• **BRIEF 1**
Convert the entries, starting with the line that contains "Task: Click the" and continuing through the line that contains "Action: pyautogui.click(x=226, y=408)", into a JSON list of strings with one string per line and blank lines omitted. Leave the pictures out of the result.

Oak Brook, Ill.,
13
February
2020
|
03:14 PM
America/Chicago

Ace Hardware Reports Fourth Quarter and Full Year 2019 Results

  • Record fourth quarter revenues of $1.5 billion, an increase of 6.1 percent from last year
  • U.S. same-store-sales up 2.1 percent during the quarter and 2.8 percent for the year
  • Acehardware.com revenues up 52 percent during the quarter and 59 percent for the year
  • Record full year revenues of $6.1 billion, an increase of 6.2 percent from last year
  • Full year net income of $140.4 million, an increase of 9.5 percent from last year
  • Record patronage dividend to shareholders of $182.2 million, an increase of 28 percent from 2018

Ace Hardware Corporation (“Ace” or the “Company”), the largest retailer-owned hardware cooperative in the world, today reported record fourth quarter 2019 revenues of $1.5 billion, an increase of $85.1 million, or 6.1 percent, from the fourth quarter of 2018. Net income was $3.5 million for the fourth quarter of 2019, a decrease of $21.7 million from the fourth quarter of 2018. Included in the results for the fourth quarter are pre-tax charges of $8.5 million for a non-cash goodwill impairment charge related to The Grommet, $5.0 million for the write-down of inventory related to the transition to the Benjamin Moore paint program, $2.5 million for retail pre-opening costs related to new Westlake stores in California, and $1.2 million for severance related costs.

• **STORED ROWS**
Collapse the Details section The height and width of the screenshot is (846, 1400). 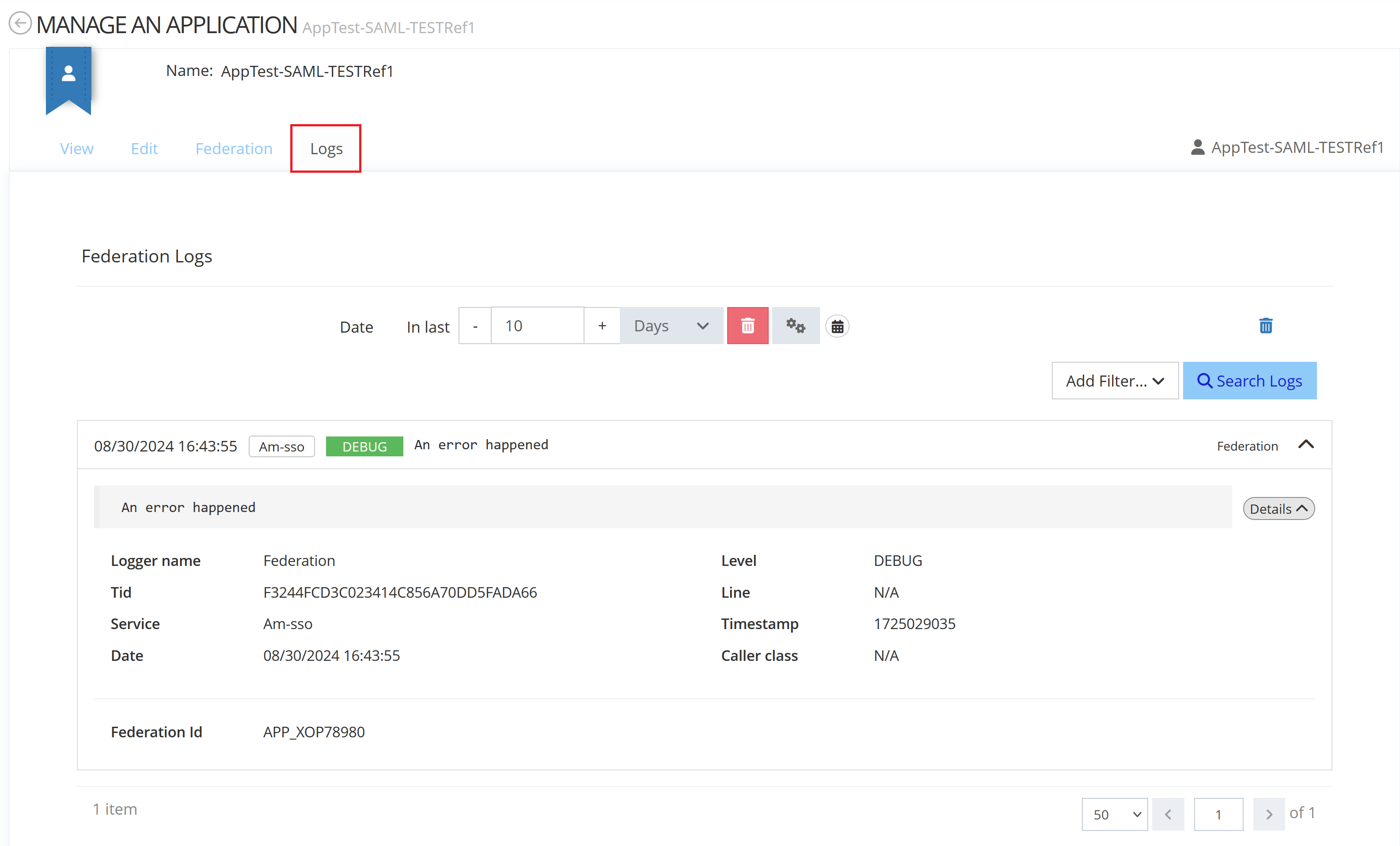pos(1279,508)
...
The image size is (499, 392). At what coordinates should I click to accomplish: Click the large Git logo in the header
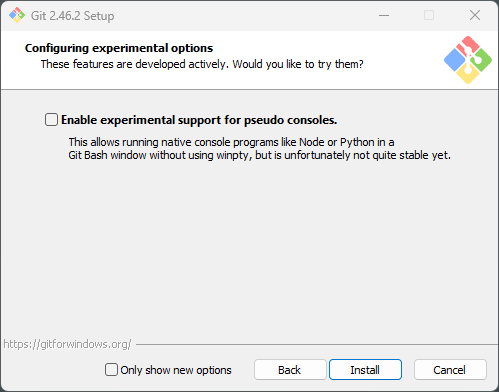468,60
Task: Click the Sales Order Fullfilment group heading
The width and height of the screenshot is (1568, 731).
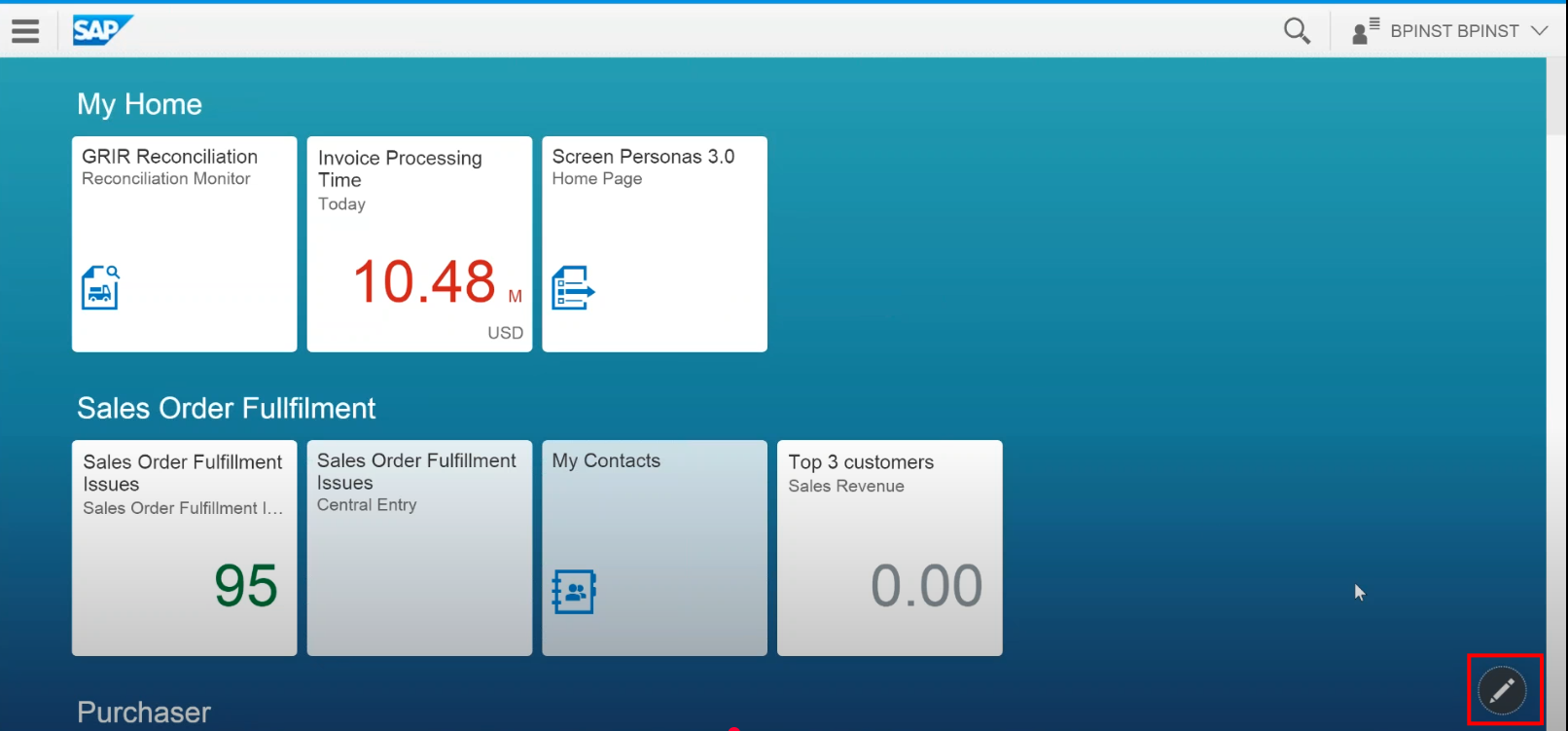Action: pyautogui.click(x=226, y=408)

• **BRIEF 2**
List every pre-tax charge that the Ace Hardware results release says is included in the fourth quarter results, with its amount.

• **TASK ANSWER 1**
[
  "Task: Click the Sales Order Fullfilment group heading",
  "The width and height of the screenshot is (1568, 731).",
  "Action: pyautogui.click(x=226, y=408)"
]

• **TASK ANSWER 2**
- $8.5 million for a non-cash goodwill impairment charge related to The Grommet
- $5.0 million for the write-down of inventory related to the transition to the Benjamin Moore paint program
- $2.5 million for retail pre-opening costs related to new Westlake stores in California
- $1.2 million for severance related costs